Most adults would fill in that blank with “so.” “Because I said so” is a phrase that kids hear pretty frequently. In my experience, when I am in the “because I said so” mode with kids, they either ignore my request in its demand form or increase the times they push up against that “so” and behavior increases rather than decreases.
Children are a pretty savvy group of people these days. If you think about it, it’s a good thing not to be a blind follower of what someone tells you to do. But how are we, as parents or adults who work with kids, get them to follow the rules or do as we ask?
It occurred to me one day running a group that maybe kids would do better if I explained the reasoning behind the request or the demand I was making. As an example, my group room has a slippery laminate floor, so we have a rule about not running and sliding in stockinged feet. Over and over, my staff and I found ourselves being on kids for doing precisely what we asked them not to do. “Because I said so” wasn’t working. I sat them all down, and I said that I wanted to try something different. I explained that I realized that many times, grownups said, “because I said so” about something and never told kids why. I noted that grown-ups don’t make up rules to be mean or to stop kids from having fun. So I said from now on, I would tell them “why” I had a specific rule or made a particular request.
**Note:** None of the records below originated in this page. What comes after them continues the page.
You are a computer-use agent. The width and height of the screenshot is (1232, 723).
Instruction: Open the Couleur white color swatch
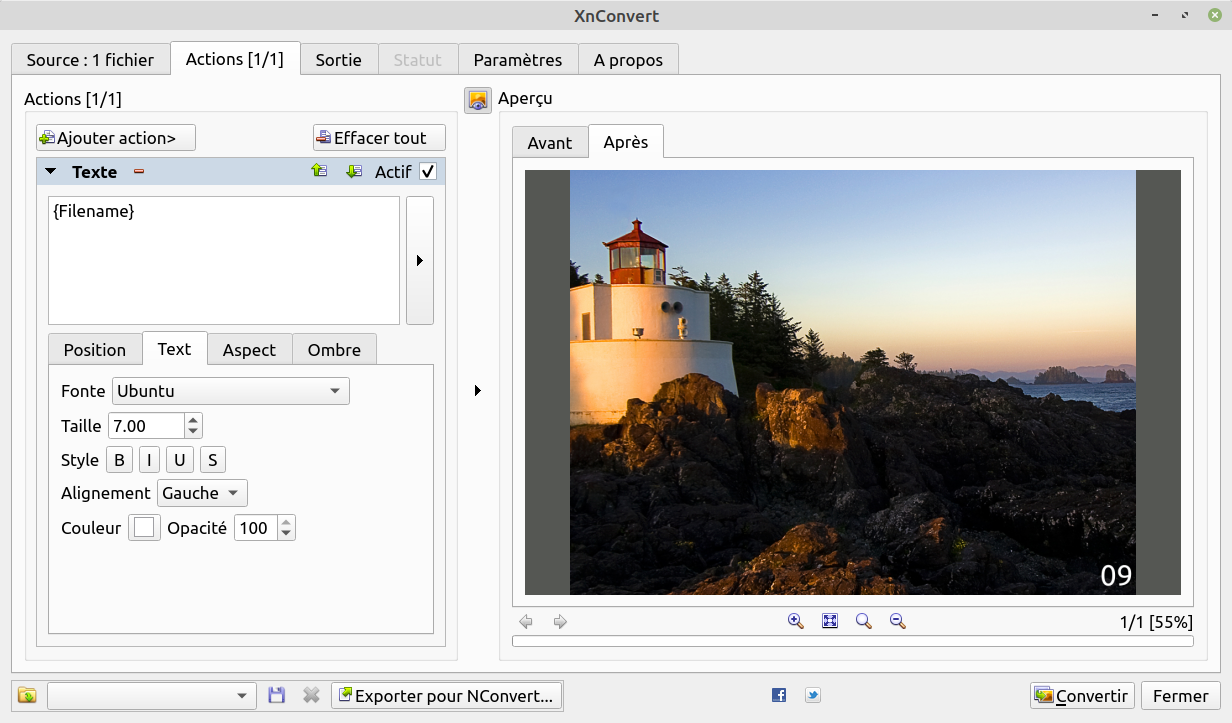[144, 528]
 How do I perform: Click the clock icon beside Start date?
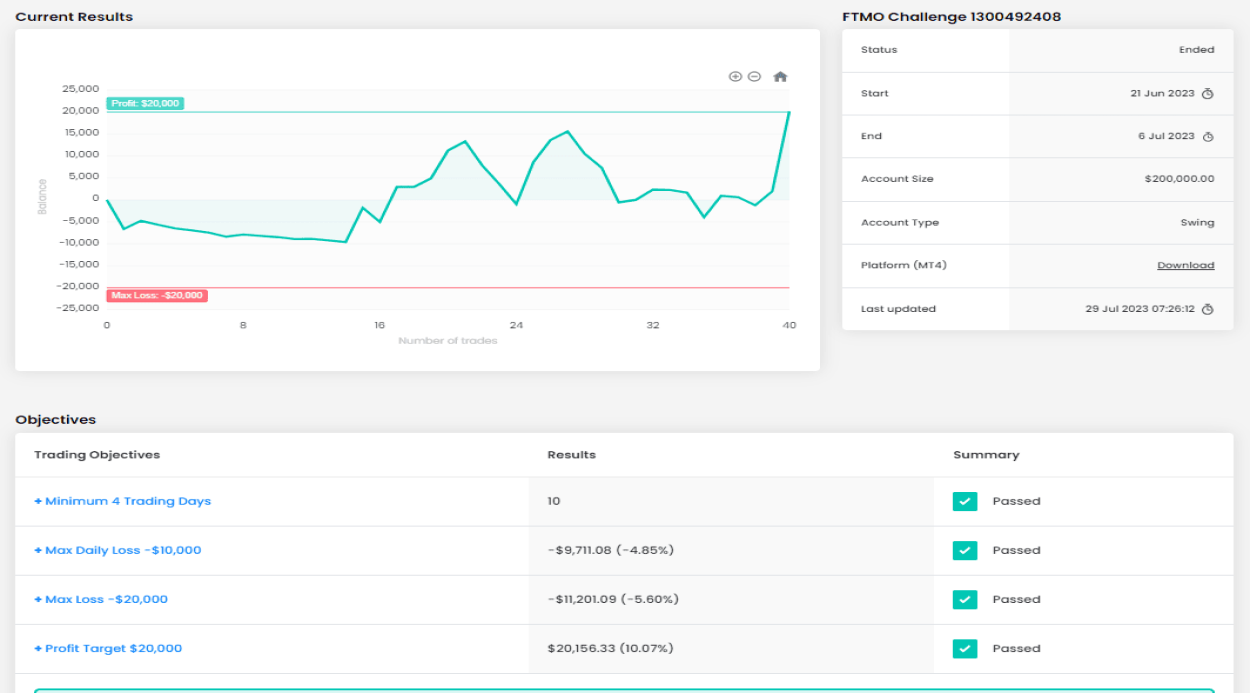pos(1207,94)
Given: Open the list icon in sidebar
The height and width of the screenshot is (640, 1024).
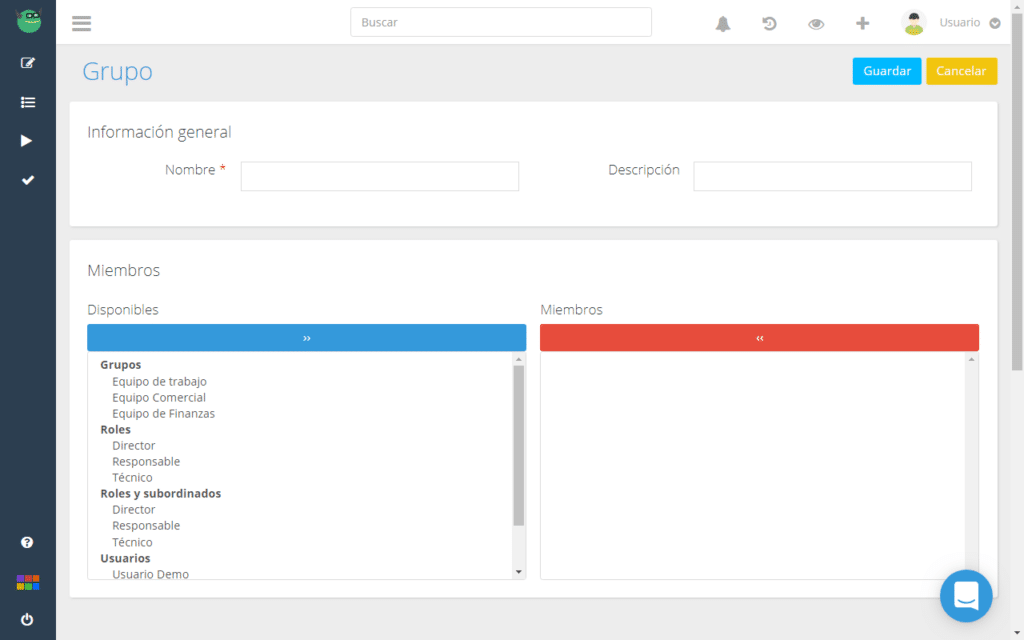Looking at the screenshot, I should (28, 102).
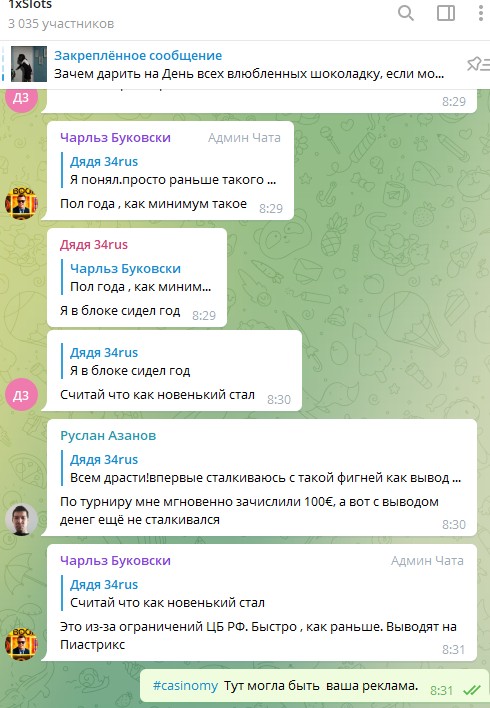Screen dimensions: 490x708
Task: Open Руслан Азанов's profile photo avatar
Action: [x=21, y=520]
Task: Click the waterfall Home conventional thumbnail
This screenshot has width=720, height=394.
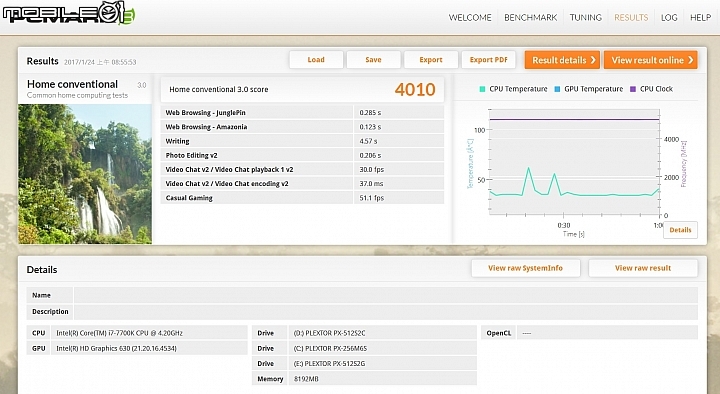Action: (85, 174)
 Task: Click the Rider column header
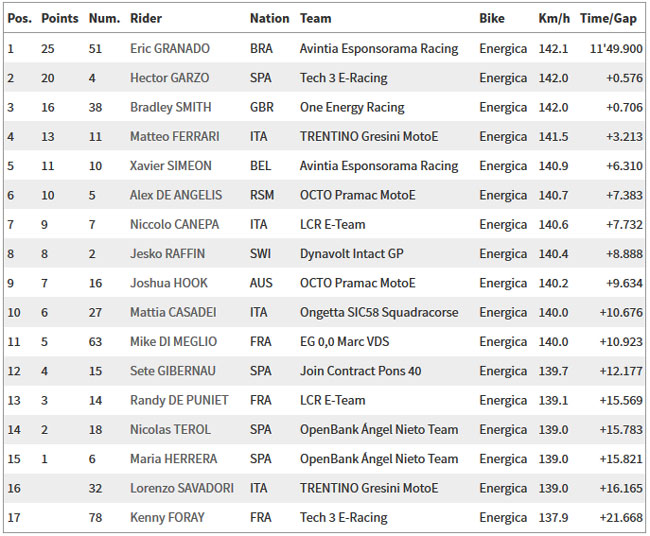pos(146,18)
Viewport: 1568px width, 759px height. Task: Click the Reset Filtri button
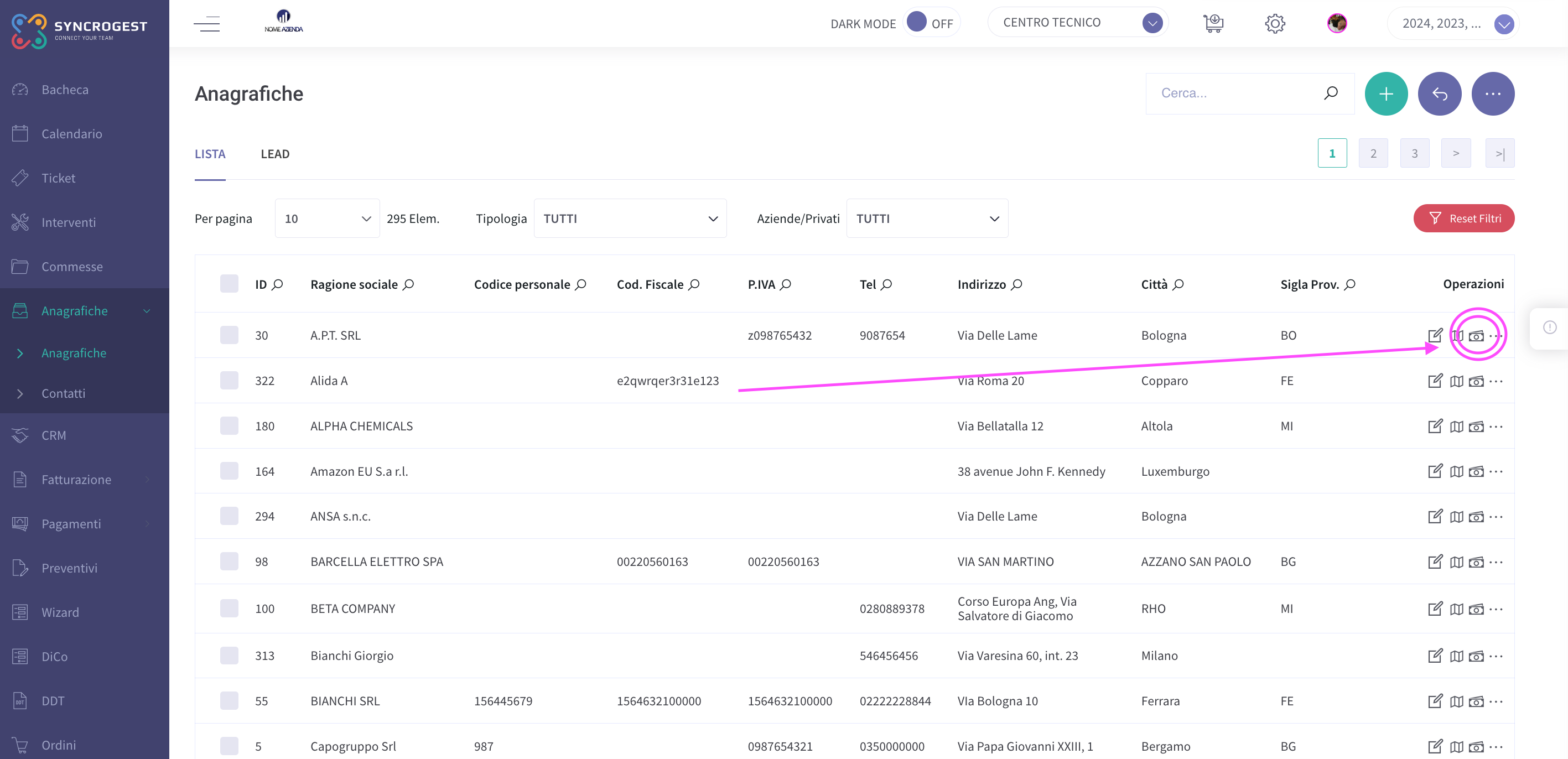coord(1463,218)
In the example above, I told the kids that the rule about not sliding around in their stockinged feet was first and foremost to keep them safe from falling and hurting themselves on a hard and unforgiving surface. The second was to keep the walls of our group room from getting damaged. It happened three times when sliding feet turned into knees through the wall. I keep one of those holes unrepaired and covered by a bookshelf as an example of the “why” I have that rule, and I show it to kids who need to see it to understand.
I promised the kids that from now on, I would work hard to say “because I said and why” instead of “because I said so” and that they were allowed to ask me “why” if I should forget. One of the boys breathed a sigh of relief and said, “Miss Donna, why can’t all adults do that?” Well, maybe this idea might catch on, and this guy’s wish will come true. It only takes a minute to give a child a “why.”